Уже потом, когда все случилось и захлестнуло их, Тая спросила, почему та не ушла. От кровной связи так просто не отделаешься, но свалить от поехавшего на фоне поиска новой идеологии мужа – нормальная практика, собрала вещи и уехала, заявление на развод можно подать онлайн. Спрашивая, Тая ожидала услышать что-то про долг мачехи по неоставлению падчерицы в беде. Но Груня затянулась сигаретой – тогда они обе уже начали курить прямо в гостиной – и задумчиво проговорила:

– Я не привыкла покидать тонущий корабль. Нужно было досмотреть, чем дело закончится.

– И как тебе финал? – едко поинтересовалась Тая.

Груня выдохнула облако дыма ей прямо в лицо.

– Пиздец в том, что это далеко еще не финал.

Лева появился в их доме в конце лета – холодного и пасмурного, очень дождливого, изматывающего ночными заморозками. Тая носила пальто все три месяца, но от шарфа и шапки отказывалась принципиально, так что простужалась буквально каждую неделю заново. Шмыгала носом и страшно бесилась. Особенно на папу, который смотрел на жалобно повисшую листву из окна и довольно оглаживал усы.

– Потому что душеньку-то не обмануть, вот она – наша душенька-то!

– Абсолютно не понимаю, чему ты радуешься, – откликалась Груня, кутаясь в вязаную шаль. – Лучше сводки сельхоза почитай, урожай будет с отрицательным ростом, как вы любите.

– С этим мы, Грунечка, разберемся, – отвечал папа, ловил ее холодную ладонь и прижимал к губам.

– Как же вы меня заебали, – отчетливо и громко говорила Тая, наскоро накидывала осточертевшее пальто и уходила.

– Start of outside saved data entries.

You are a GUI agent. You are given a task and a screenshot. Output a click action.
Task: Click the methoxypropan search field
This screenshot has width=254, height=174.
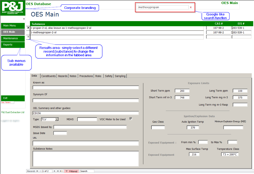[x=163, y=7]
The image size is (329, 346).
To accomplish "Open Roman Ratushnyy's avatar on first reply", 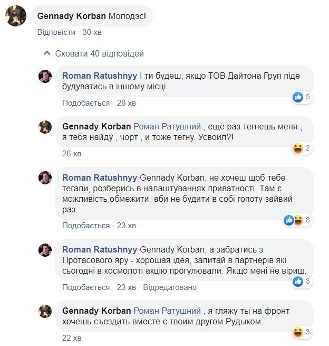I will [45, 76].
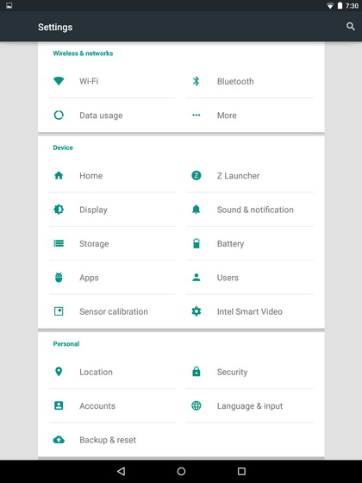The height and width of the screenshot is (483, 362).
Task: Tap the Android back navigation button
Action: pyautogui.click(x=121, y=471)
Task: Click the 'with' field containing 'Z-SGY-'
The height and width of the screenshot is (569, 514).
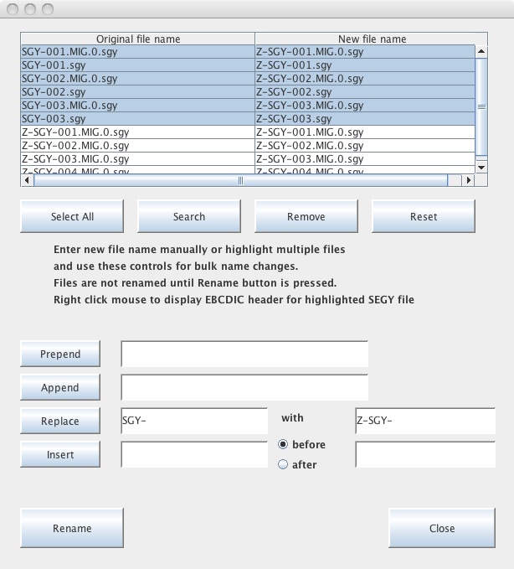Action: (x=425, y=422)
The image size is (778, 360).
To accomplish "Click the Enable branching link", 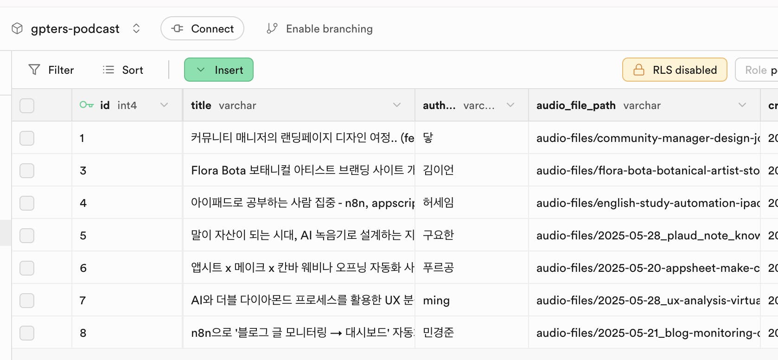I will (329, 29).
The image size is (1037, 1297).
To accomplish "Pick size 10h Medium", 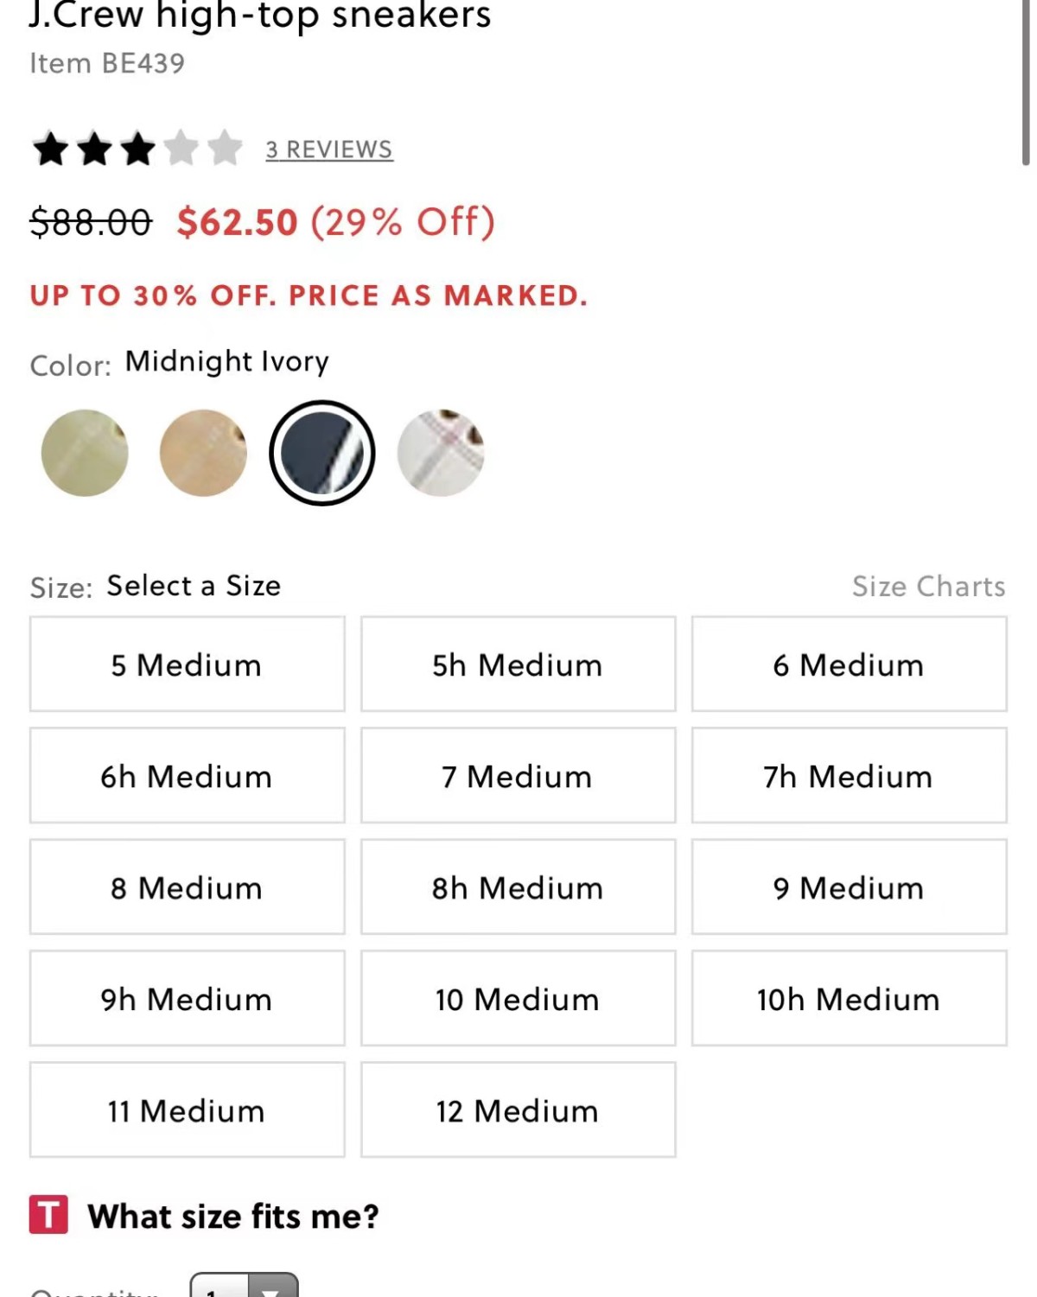I will [849, 999].
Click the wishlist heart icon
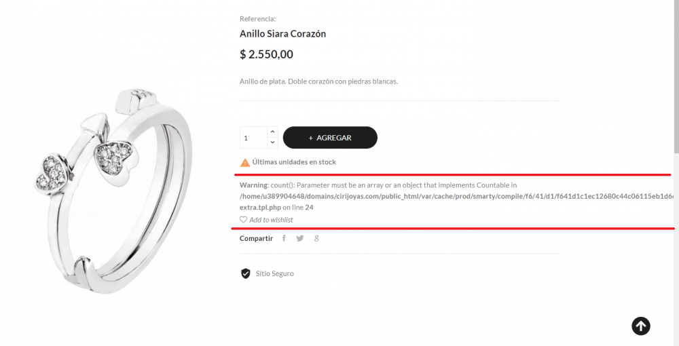This screenshot has width=679, height=346. pos(244,220)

То лето и раннюю осень, снежную и морозную, она провела в совсем уже борзой компании маргиналов, обитающих в Доме наркомфина. Ходили слухи, что здание скоро то ли снесут совсем, то ли отдадут на реконструкцию как архитектурное достояние. Но пока комнаты-пеналы сдавались по дешевке. Тая с удовольствием бы съехала в такую, новая квартира в высотке пугала ее и размером, и необжитой стерильностью. Зато в Наркомфине все было грязно, но понятно. Непризнанные гении – художница, два драматурга и три поэта – занимали смежные квартиры, днем пили пивас и обсуждали авторитарность критиков, а к ночи переходили на вещества и треп за жизнь. Тая сваливала как раз в момент, когда все начинали трахаться в разных конфигурациях. Представить, что на замызганную простынь одной из постелей можно лечь голым телом, она не могла. Возвращалась домой, рассеянно думая, что который месяц тусуется в компании, но до сих пор смутно различает лица и имена.

[1] Курт Кобейн «Lithium», песня группы Nirvana. (Здесь и далее примеч. ред.)
[2] Курт Кобейн «Rape me», песня группы Nirvana.